El 3 de diciembre pidió declarar ante el juez Marcelo Martínez De Giorgi por supuesto lavado de activos y los vuelos en el avión de Machado en la campaña 2019. En paralelo, avanza otra causa en San Isidro, a cargo de Lino Mirabelli. Sus abogados, Alejandro Freeland y Santiago Kent, intentaron unificar los expedientes argumentando que se investigan los mismos hechos, pero la solicitud fue rechazada.

BRILLO Y OCASO DEL EXSOCIO DE MILEI

Espert está convencido de que será sobreseído, pero atraviesa el proceso como una pesadilla. El allanamiento del 9 de octubre incluyó una requisa personal a él, su esposa y el hijo de ella. “José Luis se la bancó. Pero que a ellos los metieran en un baño y los desnudaran para ver si escondían un celular fue una humillación que todavía no puede creer”, contaron.

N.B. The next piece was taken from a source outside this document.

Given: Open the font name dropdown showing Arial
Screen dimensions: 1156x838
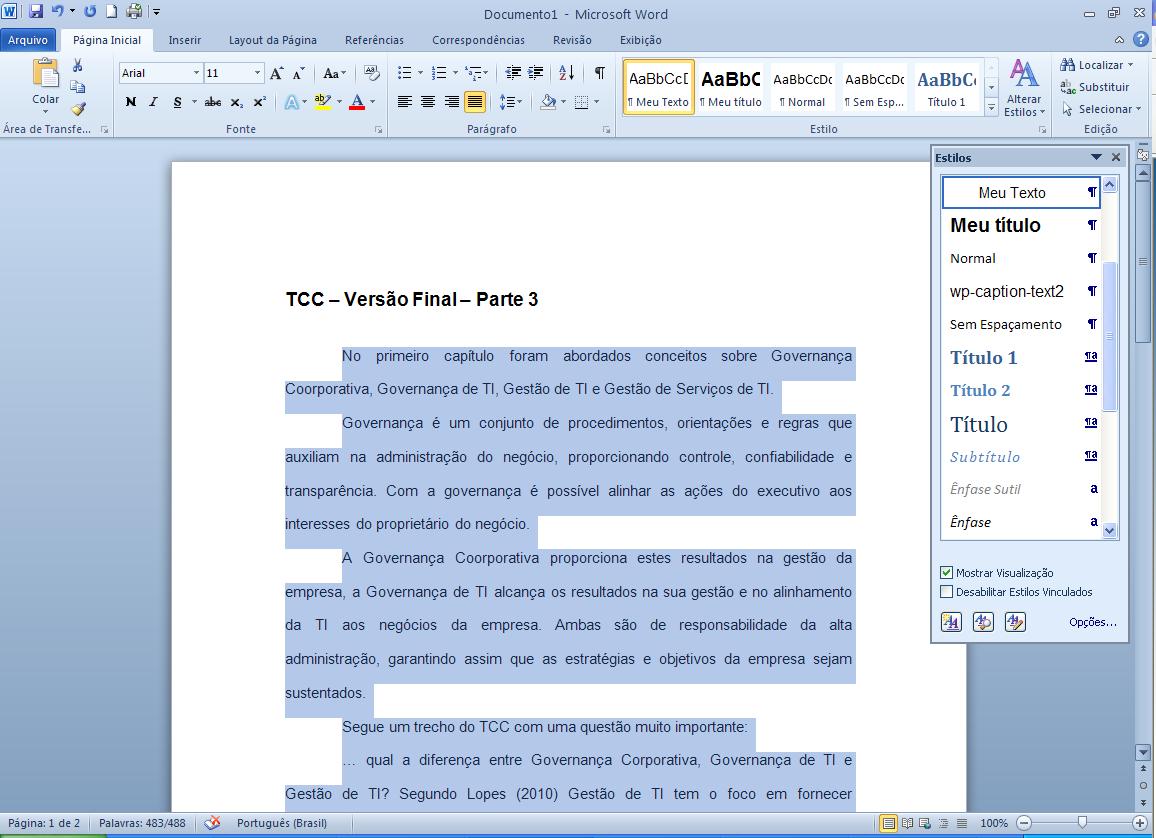Looking at the screenshot, I should click(x=195, y=72).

En la casa de la calle Brasil al 700 aquel primer allanamiento se vivió como un trauma. El abogado Freeland cuestionó el procedimiento y dijo que las autoridades obstaculizaron su ingreso al domicilio. Cuando por fin lo consiguió, la esposa de Espert lo abrazó llorando y le dijo: “Me siento ultrajada”.

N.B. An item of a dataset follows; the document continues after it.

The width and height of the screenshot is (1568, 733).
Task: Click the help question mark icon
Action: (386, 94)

Freeland se terminó por convertir no solo en el representante legal de Espert, sino también en soporte emocional de la familia. Visita el domicilio una o dos veces por semana para hablar del expediente, pero también para escuchar los lamentos.

El abogado llegó cuando todos se fueron. Apenas explotó el narcoescándalo, todo su equipo renunció: los pocos jóvenes que respondían a su mando en política, sus secretarias y hasta su histórico vocero.

Las primeras semanas fueron las peores. En su domicilio había guardias periodísticas y un día su abogado llegó a ver que un drone sobrevolaba el patio. Lo intentó bajar de un piedrazo.

La casa no está en un barrio privado, aunque tiene las mismas lógicas. En la puerta hay una garita de seguridad con custodia permanente y un patrullero. En la mayoría de las esquinas hay personal de vigilancia, las calles son angostas, circulan pocos vehículos y prácticamente no hay negocios. La calma habitual de esta exclusiva zona de San Isidro se había interrumpido, pero ahora –con la atención mediática en otros temas– parece volver a la normalidad.

En las últimas semanas Espert comenzó a hacer algunas salidas en Uber. Salió a comer, a tomar un café o hacer trámites. Hasta ahora, dicen los suyos, no tuvo que lidiar con ningún escrache.

Su pequeño círculo le recomienda no darle vueltas al asunto. Espert intenta despejarse y hace actividad física en el quincho de su casa, donde tiene una cinta de correr y algunas pesas. De todas formas, no puede dejar de pensar y repasa en qué falló y quiénes lo traicionaron.

Una de las pocas autocríticas que hace Espert fue su mala performance mediática. De todas maneras, cree que no tenía chances. Dice que fue víctima de la prensa y la política, que en alianza lo eligieron como blanco de un ataque feroz.

Espert sabe que en La Libertad Avanza el único que le tenía afecto era el Presidente y que el resto quería su cabeza desde hace mucho tiempo. El ejemplo es Patricia Bullrich, una de las primeras que le pidió explicaciones en público. “José Luis es un tipo difícil, se sabe. Pero fue de los pocos que se enfrentó con Mauricio Macri y desde entonces Patricia lo odia”, cuentan.